In typical grammars, ambiguity and therefore lookahead is often localized. In
fact, many well designed languages are fully deterministic and require no
lookahead at all. Peeking at the first character from the input will
immediately determine the alternative branch to take. Yet, even with highly
ambiguous grammars, alternatives are often of the form `*(a | b | c | d)`.
The input iterator moves on and is never stuck at the beginning. Let's look at
a Pascal snippet for example:
program =
programHeading >> block >> '.'
;
block =
*( labelDeclarationPart
| constantDefinitionPart
| typeDefinitionPart
| variableDeclarationPart
| procedureAndFunctionDeclarationPart
)
>> statementPart
;
Notice the alternatives inside the Kleene star in the rule block . The rule
gobbles the input in a linear manner and throws away the past history with each
iteration. As this is fully deterministic LL(1) grammar, each failed
alternative only has to peek 1 character (token). The alternative that consumes
more than 1 character (token) is definitely a winner. After which, the Kleene
star moves on to the next.
Now, after the lecture on the features to be careful with when using
`multi_pass`, you may think that `multi_pass` is way too restrictive to use.
That's not the case. If your grammar is deterministic, you can make use of
the `flush_multi_pass` pseudo parser in your grammar to ensure that data is not
buffered when unnecessary (`flush_multi_pass` is available from the __qi__
parser __repo__).
Here we present a minimal example showing a minimal use case. The `multi_pass`
iterator is highly configurable, but the default policies have been chosen so
that its easily usable with input iterators such as `std::istreambuf_iterator`.
For the complete source code of this example please refer to
[@../../example/support/multi_pass.cpp multi_pass.cpp].
[import ../../example/support/multi_pass.cpp]
[tutorial_multi_pass]
[heading Using the flush_multi_pass parser]
The __spirit__ __repo__ contains the `flush_multi_pass` parser component.
This is usable in conjunction with the `multi_pass` iterator to minimize the
buffering. It allows to insert explicit synchronization points into your
grammar where it is safe to clear any stored input as it is ensured that no
backtracking can occur at this point anymore.
When the `flush_multi_pass` parser is used with `multi_pass`, it will call
`multi_pass::clear_queue()`. This will cause any buffered data to be erased.
This also will invalidate all other copies of multi_pass and they should not
be used. If they are, an `boost::illegal_backtracking` exception will be
thrown.
[heading The multi_pass Policies]
The `multi_pass` iterator is a templated class configurable using policies.
The description of `multi_pass` above is how it was originally implemented
(before it used policies), and is the default configuration now. But,
`multi_pass` is capable of much more. Because of the open-ended nature of
policies, you can write your own policy to make `multi_pass` behave in a way
that we never before imagined.
The multi_pass class has two template parameters:
[variablelist The multi_pass template parameters
[[Input] [The type multi_pass uses to acquire it's input. This is
typically an input iterator, or functor.]]

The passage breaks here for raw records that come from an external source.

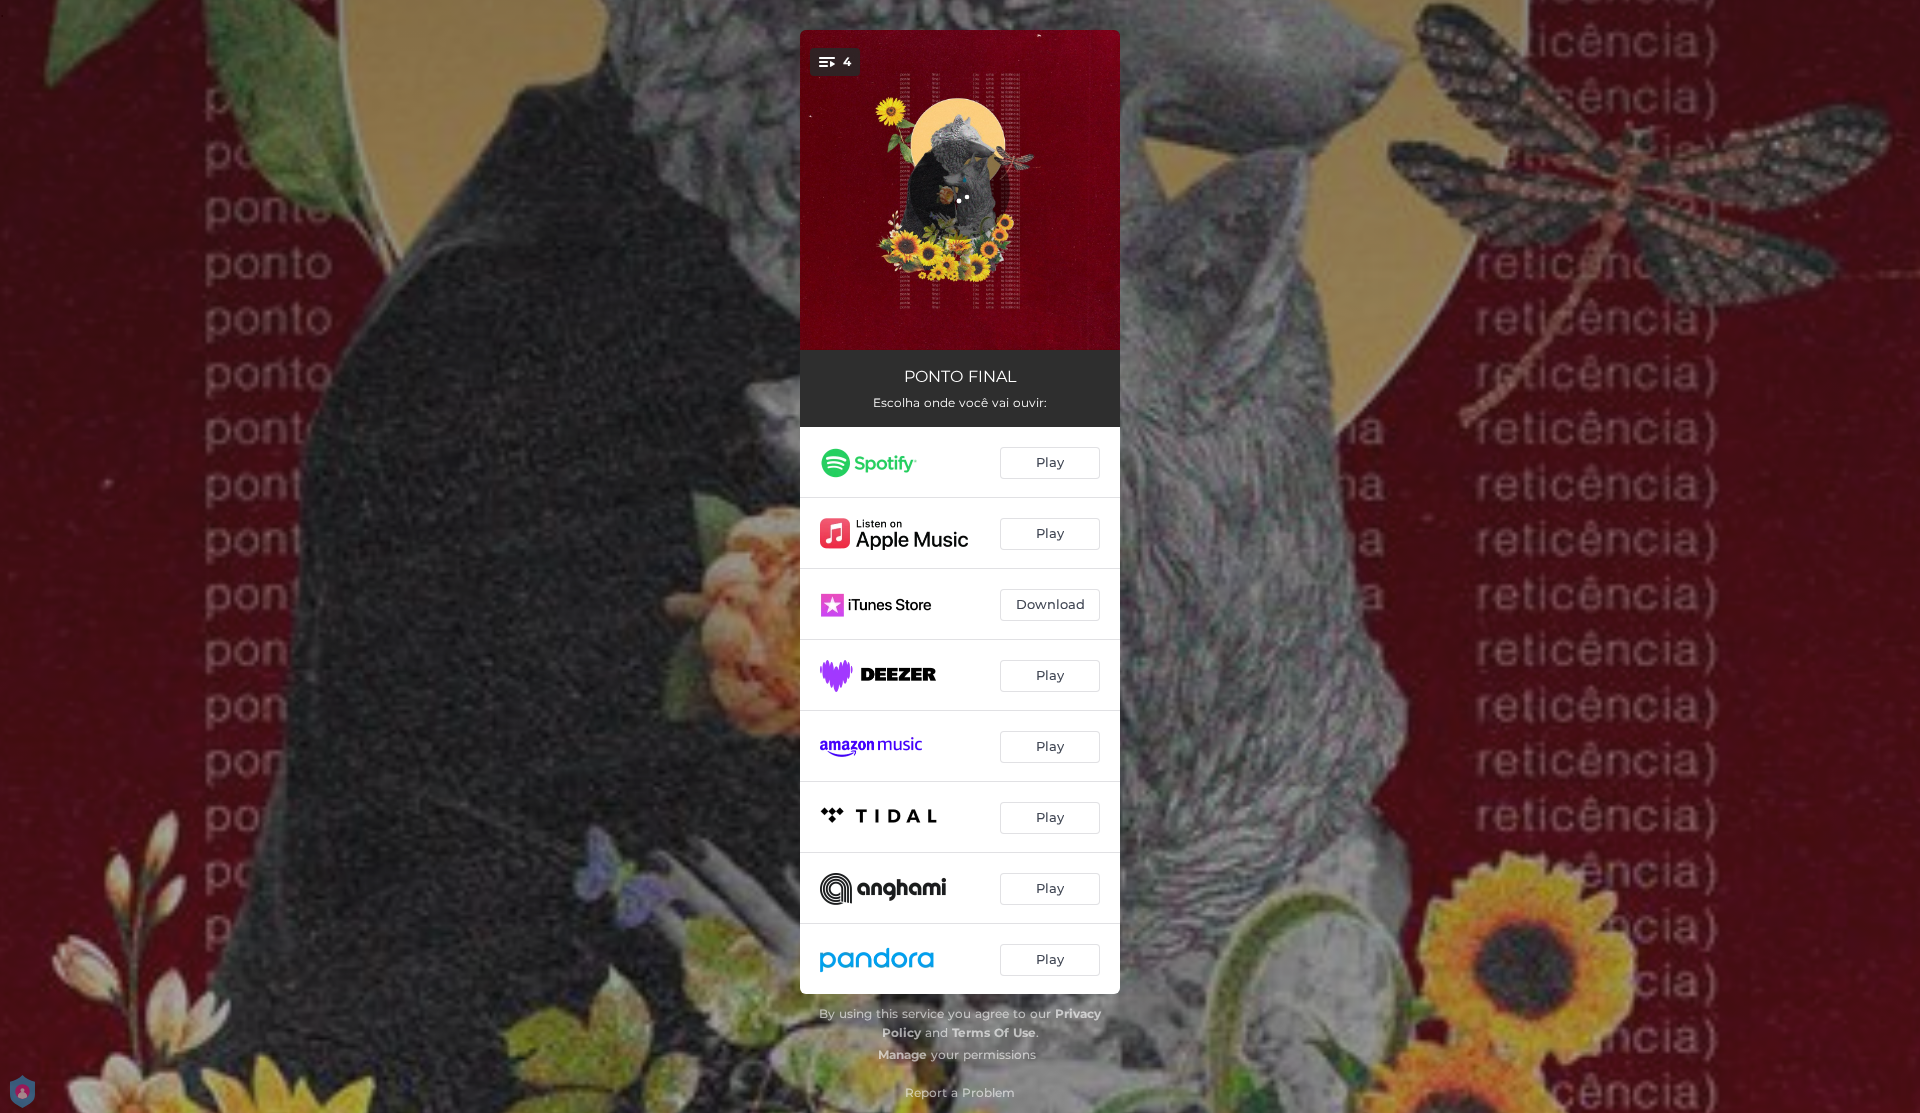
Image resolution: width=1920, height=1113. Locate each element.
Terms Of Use (994, 1032)
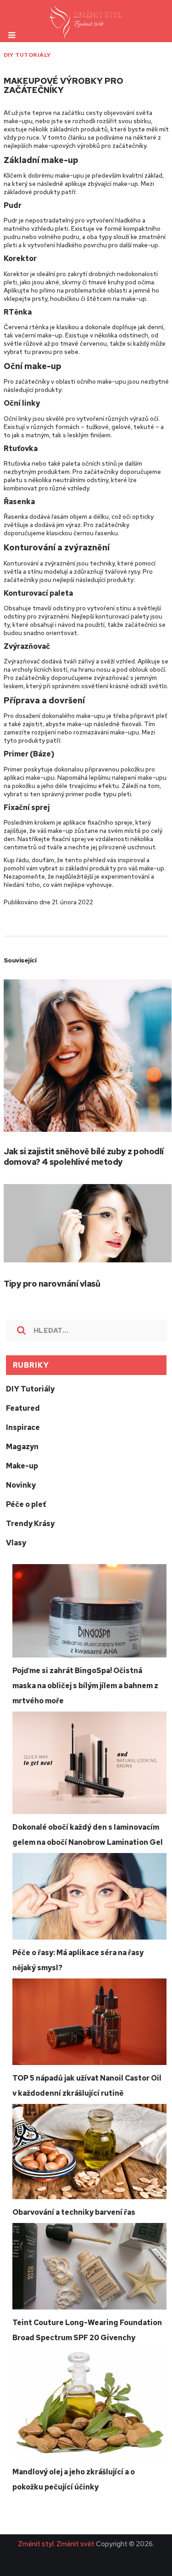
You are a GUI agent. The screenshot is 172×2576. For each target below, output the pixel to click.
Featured (23, 1408)
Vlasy (16, 1543)
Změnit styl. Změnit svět (56, 2544)
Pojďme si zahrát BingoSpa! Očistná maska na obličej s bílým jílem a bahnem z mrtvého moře (85, 1686)
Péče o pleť (26, 1504)
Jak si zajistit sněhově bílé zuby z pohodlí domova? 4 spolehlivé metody (84, 1156)
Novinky (21, 1485)
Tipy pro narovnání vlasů (52, 1283)
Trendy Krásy (30, 1523)
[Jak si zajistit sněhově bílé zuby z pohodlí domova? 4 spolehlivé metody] (88, 1055)
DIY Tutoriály (27, 55)
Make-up (22, 1466)
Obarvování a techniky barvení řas (73, 2212)
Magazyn (22, 1446)
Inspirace (23, 1427)
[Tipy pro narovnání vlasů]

[[Policies] [The combined policies to use to create an instance of a
multi_pass iterator. This combined policy type is described
below]]
]
It is possible to implement all of the required functionality of the combined
policy in a single class. But it has shown to be more convenient to split this
into four different groups of functions, i.e. four separate, but well
coordinated policies. For this reason the `multi_pass` library
implements a template `iterator_policies::default_policy` allowing to combine
several different policies, each implementing one of the functionality groups:
[table Policies needed for default_policy template
[[Template Parameter] [Description]]
[[`OwnershipPolicy`] [This policy determines how `multi_pass` deals with
it's shared components.]]
[[`CheckingPolicy`] [This policy determines how checking for invalid
iterators is done.]]
[[`InputPolicy`] [A class that defines how `multi_pass` acquires its
input. The `InputPolicy` is parameterized by the
`Input` template parameter to the `multi_pass`.]]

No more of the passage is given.